Reflecting on how she now sees herself, she said, “I think of myself as autistic, I don’t like ‘with autism.’ The reason I don’t like it is because it’s not something that’s ever going to go away … Being autistic shapes pretty much everything in my life, in the way that, for me, being female does as well, or being a mother does.”
After being diagnosed, she looked online for high-profile autistic women who she could relate to. She only found Temple Grandin, “who is awesome, amazing, but couldn’t be more different from me.”
And although many people were supportive, reactions to the diagnosis from friends and acquaintances were often conditioned by the same stereotypes that Laura herself believed until recently. “People look at very outward things. I care about clothes and fashion … and I think people think that autistic women shouldn’t be like that.”
So she started writing — at first articles and now a book — about her experiences as an autistic woman. “Odd Girl Out” is being published this month.
But she’s keen to emphasize that “my experience is one experience … all autistic people are different.”
Autism affects everything in Laura’s life — from what she wears, when and what she eats and how she travels, to her social life and emotions. But there are positives too. She’s very logical and can spot future trends and patterns. “It makes me good at my job,” she said, “and I think it makes me good at motherhood. If there’s a problem … I don’t react emotionally, I react more logically,” she explained.

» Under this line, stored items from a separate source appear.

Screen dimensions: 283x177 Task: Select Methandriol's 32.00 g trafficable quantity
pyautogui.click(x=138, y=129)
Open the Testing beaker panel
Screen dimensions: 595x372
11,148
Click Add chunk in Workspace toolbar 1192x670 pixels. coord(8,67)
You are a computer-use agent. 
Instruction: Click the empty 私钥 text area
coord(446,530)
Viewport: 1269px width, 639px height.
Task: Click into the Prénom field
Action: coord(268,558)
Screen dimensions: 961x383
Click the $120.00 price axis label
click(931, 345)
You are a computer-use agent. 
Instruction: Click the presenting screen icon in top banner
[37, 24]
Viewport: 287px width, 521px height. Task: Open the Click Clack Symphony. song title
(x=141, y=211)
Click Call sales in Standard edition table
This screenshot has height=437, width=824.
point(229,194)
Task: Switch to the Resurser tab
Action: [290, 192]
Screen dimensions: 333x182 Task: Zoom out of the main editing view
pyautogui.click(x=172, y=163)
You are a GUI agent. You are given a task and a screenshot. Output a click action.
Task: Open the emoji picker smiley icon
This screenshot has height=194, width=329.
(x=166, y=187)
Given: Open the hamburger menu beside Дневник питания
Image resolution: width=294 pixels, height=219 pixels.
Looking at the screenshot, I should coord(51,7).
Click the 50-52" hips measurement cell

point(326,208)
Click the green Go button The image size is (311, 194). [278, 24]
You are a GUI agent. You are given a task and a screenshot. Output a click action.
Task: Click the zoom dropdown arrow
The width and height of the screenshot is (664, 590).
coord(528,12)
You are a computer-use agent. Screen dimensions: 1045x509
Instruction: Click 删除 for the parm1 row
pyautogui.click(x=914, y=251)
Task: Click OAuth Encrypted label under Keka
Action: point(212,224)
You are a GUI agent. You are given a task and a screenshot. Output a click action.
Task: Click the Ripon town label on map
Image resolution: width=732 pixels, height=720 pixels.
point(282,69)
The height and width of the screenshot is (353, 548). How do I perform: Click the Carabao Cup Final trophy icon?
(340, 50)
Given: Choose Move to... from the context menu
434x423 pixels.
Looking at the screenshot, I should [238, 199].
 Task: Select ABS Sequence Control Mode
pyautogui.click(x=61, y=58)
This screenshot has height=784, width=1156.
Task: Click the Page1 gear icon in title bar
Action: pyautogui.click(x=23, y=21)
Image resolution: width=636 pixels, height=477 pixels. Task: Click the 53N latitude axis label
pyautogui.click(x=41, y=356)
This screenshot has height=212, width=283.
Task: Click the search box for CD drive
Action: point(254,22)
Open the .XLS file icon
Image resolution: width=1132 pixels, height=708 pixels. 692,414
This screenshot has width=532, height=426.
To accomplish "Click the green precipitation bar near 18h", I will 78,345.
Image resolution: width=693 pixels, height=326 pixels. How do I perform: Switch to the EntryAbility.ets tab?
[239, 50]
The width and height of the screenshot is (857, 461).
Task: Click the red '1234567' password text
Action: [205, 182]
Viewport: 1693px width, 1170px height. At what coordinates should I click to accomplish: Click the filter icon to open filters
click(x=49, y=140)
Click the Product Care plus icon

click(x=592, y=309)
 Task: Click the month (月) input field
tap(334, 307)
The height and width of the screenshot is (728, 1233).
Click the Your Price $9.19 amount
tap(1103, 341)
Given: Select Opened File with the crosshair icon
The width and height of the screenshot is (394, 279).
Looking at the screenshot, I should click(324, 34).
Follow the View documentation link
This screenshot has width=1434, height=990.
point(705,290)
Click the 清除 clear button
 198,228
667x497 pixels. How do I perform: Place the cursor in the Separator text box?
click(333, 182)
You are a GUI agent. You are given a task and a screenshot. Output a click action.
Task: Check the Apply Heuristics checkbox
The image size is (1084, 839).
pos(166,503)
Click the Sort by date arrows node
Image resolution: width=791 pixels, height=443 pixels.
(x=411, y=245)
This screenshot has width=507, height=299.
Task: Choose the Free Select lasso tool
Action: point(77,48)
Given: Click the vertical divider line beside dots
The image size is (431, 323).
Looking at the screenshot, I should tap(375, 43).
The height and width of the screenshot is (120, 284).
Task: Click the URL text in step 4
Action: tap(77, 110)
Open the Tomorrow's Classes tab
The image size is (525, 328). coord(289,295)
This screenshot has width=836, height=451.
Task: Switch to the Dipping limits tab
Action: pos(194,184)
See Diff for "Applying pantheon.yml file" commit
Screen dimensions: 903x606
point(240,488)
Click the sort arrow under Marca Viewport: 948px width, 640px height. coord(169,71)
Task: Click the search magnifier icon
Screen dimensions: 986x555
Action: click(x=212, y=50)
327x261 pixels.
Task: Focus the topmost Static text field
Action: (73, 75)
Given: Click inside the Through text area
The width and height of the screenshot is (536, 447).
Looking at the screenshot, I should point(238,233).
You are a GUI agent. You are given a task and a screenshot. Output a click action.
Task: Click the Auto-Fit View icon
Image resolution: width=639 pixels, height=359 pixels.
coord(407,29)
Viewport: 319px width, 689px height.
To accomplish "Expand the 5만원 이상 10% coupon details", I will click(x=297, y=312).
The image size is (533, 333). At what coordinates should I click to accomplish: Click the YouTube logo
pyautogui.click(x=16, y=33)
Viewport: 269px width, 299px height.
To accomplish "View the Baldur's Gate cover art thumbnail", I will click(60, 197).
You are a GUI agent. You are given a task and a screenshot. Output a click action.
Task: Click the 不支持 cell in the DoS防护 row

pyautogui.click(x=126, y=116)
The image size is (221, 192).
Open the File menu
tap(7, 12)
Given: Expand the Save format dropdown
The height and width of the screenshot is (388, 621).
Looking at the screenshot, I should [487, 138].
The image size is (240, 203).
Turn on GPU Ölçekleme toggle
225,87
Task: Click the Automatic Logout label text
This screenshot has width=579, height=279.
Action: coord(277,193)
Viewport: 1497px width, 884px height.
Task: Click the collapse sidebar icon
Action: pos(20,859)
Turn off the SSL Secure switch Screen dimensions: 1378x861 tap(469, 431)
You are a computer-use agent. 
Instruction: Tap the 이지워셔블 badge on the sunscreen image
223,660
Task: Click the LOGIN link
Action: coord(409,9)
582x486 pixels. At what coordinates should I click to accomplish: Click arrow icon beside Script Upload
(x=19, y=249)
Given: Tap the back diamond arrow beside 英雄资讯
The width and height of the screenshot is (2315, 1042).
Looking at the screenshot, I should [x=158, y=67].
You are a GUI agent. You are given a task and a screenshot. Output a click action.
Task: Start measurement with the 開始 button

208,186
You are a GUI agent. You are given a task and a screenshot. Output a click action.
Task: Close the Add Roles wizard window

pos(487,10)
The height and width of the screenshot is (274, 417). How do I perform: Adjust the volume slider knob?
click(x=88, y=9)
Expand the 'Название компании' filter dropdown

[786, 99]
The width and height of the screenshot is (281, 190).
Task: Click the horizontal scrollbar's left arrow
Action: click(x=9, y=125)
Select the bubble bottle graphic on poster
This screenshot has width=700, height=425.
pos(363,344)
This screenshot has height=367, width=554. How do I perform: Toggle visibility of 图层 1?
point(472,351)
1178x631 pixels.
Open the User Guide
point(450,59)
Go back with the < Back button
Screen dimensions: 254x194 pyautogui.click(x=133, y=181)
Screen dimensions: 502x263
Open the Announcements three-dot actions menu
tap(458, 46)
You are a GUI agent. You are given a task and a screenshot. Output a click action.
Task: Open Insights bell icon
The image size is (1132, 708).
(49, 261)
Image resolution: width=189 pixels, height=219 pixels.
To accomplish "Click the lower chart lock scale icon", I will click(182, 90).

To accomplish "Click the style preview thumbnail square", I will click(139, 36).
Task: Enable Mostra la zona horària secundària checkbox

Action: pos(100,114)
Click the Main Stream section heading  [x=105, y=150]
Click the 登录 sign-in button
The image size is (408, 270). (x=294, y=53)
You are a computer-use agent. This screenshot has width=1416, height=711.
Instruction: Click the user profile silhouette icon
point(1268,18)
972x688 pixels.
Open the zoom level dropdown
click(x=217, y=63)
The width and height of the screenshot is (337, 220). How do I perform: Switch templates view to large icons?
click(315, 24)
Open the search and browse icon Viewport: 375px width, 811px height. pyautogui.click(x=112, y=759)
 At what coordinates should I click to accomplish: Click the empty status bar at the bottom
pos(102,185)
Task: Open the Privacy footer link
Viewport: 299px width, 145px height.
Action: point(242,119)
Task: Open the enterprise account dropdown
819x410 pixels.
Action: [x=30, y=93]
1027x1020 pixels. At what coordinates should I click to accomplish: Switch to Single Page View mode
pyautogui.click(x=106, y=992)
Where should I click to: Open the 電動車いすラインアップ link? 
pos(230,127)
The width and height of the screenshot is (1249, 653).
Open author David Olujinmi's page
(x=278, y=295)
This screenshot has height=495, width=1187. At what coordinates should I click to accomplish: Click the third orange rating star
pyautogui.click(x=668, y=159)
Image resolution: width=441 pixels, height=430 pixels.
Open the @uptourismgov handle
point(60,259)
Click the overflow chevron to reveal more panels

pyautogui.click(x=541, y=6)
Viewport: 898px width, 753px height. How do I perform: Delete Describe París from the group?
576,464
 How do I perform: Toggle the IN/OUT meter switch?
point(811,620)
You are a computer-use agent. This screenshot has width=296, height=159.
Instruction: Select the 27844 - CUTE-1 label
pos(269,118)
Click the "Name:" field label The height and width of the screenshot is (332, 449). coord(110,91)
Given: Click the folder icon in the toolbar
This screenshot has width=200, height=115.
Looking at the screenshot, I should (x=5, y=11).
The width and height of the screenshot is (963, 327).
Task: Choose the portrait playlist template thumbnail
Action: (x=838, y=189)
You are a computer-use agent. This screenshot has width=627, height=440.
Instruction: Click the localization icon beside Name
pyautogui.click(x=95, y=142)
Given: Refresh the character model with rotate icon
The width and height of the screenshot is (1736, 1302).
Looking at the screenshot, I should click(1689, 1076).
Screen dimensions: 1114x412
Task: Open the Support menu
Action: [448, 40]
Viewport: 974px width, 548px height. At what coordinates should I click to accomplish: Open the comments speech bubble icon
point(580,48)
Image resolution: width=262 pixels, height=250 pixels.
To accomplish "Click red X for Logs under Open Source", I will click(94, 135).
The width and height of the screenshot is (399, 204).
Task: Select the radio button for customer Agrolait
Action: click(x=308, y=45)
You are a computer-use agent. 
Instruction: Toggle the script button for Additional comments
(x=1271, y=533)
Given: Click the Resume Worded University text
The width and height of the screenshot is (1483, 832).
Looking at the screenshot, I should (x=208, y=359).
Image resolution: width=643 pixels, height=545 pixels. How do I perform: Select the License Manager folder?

“I don’t think inherently it’s either good or bad. It’s like having brown eyes,” she said. “It’s not a tragedy, it’s not a disaster. We are different, we are not less.”
Diagnosis changed her life. “Everything made sense,” she said. “You know that bit at the end of the Bruce Willis movie ‘The Sixth Sense,’ when he realizes he’s dead and he goes and plays all those scenes in his mind and it becomes obvious? I think getting a late diagnosis is like that. Suddenly, you think, that’s why I did that, or that’s why that happened … I felt different and I didn’t know why. Now I know why and it’s very reassuring.”
She reflects on how her life would have been different if she had never met that nurse or if her tuna sandwich had arrived on time.
“I wouldn’t have had a terrible life — I’d have had a very nice life — but it wouldn’t have been as rich and fulfilling, and I would have died not understanding myself.”